→ **DESCRIPTION OF THE TASK**:
Every line of the records below from the line with "Where should I click to: Open" up to and including the line with "You are a computer-use agent. Image" must be reproduced exactly, and no line outside that range.

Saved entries
_ _ _ _ _

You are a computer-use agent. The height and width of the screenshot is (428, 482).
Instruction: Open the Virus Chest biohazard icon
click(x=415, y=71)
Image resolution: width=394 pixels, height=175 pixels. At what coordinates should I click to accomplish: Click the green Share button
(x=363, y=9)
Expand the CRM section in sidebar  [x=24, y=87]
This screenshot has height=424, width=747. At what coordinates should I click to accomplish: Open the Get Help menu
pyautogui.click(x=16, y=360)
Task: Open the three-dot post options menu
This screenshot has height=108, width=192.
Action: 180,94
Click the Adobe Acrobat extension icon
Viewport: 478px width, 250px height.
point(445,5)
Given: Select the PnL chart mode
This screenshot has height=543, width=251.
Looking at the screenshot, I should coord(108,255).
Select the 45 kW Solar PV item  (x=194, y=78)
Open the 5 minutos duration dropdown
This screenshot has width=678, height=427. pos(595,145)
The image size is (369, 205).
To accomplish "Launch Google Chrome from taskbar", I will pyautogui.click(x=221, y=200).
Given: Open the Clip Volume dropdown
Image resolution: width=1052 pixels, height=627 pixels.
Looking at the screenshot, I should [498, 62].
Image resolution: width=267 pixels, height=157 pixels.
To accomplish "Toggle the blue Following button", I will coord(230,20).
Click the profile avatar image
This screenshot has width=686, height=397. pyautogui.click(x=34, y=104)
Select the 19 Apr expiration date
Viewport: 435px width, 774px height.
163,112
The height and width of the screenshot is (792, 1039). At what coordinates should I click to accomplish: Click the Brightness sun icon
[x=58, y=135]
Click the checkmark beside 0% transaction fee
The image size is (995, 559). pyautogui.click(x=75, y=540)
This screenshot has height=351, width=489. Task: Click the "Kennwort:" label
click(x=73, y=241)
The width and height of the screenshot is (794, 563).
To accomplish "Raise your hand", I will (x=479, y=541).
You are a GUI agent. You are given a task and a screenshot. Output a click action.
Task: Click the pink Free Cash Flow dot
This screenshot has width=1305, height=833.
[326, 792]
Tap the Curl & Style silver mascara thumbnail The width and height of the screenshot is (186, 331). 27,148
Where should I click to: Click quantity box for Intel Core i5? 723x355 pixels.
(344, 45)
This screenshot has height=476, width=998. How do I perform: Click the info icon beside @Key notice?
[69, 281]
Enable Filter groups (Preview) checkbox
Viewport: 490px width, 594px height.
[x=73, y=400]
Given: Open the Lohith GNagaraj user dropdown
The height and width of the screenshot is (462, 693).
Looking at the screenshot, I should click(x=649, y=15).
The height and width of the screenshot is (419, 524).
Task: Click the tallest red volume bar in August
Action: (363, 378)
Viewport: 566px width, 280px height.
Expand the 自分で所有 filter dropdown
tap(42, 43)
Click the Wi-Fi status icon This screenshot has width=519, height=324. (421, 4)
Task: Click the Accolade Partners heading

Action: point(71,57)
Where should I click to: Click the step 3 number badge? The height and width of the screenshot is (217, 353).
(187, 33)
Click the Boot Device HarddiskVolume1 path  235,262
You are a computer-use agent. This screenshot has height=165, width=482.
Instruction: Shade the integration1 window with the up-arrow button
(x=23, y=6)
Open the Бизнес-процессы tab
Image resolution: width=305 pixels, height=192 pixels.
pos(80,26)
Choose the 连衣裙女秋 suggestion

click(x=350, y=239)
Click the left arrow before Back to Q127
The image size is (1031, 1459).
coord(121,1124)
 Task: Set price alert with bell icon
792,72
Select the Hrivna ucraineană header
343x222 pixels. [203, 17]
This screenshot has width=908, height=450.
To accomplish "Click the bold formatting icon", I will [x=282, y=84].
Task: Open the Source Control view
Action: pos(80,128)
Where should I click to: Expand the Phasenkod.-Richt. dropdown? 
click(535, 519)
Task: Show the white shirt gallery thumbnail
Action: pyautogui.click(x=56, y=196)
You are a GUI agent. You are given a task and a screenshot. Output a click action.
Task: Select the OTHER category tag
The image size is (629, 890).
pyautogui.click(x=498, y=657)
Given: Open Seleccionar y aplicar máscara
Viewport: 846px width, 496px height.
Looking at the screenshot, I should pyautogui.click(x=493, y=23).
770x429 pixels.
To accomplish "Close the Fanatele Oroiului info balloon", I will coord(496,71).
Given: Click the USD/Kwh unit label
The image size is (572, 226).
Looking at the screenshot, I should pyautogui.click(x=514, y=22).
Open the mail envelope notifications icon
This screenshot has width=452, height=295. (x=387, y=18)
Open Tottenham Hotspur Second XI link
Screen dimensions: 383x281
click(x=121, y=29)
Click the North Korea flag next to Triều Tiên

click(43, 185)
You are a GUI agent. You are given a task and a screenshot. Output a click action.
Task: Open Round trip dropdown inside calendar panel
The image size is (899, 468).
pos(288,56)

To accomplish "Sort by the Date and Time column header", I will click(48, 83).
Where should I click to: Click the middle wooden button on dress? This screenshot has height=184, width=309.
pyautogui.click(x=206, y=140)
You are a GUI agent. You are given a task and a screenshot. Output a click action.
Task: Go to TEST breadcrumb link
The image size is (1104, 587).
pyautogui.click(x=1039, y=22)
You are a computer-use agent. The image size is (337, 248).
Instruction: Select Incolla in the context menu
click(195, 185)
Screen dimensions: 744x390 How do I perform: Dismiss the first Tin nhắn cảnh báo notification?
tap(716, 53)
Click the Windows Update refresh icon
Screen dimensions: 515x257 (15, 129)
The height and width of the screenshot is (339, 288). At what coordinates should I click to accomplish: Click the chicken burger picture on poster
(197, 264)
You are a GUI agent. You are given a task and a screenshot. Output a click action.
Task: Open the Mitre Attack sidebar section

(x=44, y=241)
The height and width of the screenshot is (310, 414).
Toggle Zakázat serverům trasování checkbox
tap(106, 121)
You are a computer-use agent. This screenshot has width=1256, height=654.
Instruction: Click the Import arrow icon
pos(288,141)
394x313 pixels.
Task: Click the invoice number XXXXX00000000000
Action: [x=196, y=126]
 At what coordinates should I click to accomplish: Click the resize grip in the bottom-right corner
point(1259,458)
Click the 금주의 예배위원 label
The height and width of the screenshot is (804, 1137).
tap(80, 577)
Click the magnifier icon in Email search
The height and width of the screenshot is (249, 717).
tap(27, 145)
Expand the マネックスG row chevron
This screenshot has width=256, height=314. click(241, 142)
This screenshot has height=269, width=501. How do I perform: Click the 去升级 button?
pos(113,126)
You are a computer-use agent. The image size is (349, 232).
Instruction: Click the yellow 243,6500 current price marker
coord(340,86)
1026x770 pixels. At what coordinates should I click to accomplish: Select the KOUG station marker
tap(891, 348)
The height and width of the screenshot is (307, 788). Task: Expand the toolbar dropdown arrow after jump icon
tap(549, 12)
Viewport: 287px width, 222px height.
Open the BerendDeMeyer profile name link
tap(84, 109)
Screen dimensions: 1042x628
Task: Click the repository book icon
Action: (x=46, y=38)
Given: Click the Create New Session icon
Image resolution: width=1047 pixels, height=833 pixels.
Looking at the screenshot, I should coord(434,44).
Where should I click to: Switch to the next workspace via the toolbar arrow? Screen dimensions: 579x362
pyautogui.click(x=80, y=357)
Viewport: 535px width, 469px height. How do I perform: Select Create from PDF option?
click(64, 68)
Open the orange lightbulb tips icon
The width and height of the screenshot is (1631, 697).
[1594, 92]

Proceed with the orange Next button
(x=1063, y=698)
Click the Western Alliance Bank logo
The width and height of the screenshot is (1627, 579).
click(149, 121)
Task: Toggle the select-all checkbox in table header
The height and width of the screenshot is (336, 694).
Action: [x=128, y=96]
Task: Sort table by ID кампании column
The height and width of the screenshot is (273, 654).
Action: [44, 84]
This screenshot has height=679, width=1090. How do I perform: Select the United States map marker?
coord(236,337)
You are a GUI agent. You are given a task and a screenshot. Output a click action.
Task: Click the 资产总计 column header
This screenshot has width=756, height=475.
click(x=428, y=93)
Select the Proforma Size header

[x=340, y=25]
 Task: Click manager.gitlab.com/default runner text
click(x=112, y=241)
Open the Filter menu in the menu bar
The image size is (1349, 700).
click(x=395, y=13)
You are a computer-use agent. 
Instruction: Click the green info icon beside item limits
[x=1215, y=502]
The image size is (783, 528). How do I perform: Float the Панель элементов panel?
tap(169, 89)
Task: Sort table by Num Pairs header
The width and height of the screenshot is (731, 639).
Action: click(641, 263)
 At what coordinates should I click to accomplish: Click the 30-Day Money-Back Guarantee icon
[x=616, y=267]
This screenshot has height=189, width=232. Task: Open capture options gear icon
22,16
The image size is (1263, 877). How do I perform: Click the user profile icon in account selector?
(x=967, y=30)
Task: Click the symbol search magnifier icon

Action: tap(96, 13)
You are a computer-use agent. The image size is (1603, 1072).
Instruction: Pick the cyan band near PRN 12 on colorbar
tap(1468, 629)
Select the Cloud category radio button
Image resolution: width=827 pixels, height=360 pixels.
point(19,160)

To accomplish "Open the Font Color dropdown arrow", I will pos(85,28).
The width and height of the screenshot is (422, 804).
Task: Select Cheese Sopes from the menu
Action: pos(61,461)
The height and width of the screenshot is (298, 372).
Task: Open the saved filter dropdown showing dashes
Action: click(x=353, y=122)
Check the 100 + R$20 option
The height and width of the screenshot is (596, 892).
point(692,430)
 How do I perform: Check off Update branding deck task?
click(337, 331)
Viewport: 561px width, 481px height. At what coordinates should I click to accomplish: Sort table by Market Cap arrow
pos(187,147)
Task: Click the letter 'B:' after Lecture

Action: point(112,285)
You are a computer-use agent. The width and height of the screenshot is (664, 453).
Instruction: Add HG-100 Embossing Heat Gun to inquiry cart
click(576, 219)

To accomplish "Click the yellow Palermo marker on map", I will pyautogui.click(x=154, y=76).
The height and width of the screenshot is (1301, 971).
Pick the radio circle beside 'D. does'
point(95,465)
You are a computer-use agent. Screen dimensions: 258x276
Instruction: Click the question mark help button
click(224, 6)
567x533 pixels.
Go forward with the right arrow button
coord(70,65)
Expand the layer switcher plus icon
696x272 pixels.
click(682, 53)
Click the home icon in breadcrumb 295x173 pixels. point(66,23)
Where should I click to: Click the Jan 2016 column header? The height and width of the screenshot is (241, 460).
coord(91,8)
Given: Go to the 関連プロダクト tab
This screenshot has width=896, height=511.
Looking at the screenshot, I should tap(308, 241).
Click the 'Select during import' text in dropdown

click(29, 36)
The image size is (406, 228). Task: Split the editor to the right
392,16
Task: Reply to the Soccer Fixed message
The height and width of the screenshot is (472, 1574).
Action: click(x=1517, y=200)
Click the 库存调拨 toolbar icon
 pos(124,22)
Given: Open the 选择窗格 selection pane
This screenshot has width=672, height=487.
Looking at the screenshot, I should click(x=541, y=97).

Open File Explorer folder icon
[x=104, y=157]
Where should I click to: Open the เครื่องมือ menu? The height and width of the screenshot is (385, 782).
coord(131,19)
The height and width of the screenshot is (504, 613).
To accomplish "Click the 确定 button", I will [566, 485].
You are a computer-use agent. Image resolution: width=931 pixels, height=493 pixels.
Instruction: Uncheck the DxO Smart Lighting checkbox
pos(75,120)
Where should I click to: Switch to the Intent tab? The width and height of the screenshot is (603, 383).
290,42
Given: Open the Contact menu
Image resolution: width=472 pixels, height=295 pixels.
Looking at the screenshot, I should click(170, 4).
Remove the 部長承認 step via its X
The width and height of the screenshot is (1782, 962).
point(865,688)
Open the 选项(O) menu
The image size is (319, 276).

_ _ _ _ _

→ **SOLVED EXERCISE**:
Where should I click to: Open the เครื่องมือ menu? The height and width of the screenshot is (385, 782).
coord(131,19)
The height and width of the screenshot is (504, 613).
To accomplish "Click the 确定 button", I will [566, 485].
You are a computer-use agent. Image resolution: width=931 pixels, height=493 pixels.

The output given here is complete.